Go through the listing and retype each line exactly.

╭─ DATA SHOWN

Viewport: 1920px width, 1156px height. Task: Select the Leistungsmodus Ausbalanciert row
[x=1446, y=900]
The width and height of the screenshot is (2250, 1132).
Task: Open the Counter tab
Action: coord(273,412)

╰─

YOUR SOLUTION:
Viewport: 1920px width, 1156px height. Task: Select the Leistungsmodus Ausbalanciert row
[x=1446, y=900]
The width and height of the screenshot is (2250, 1132).
Task: Open the Counter tab
Action: coord(273,412)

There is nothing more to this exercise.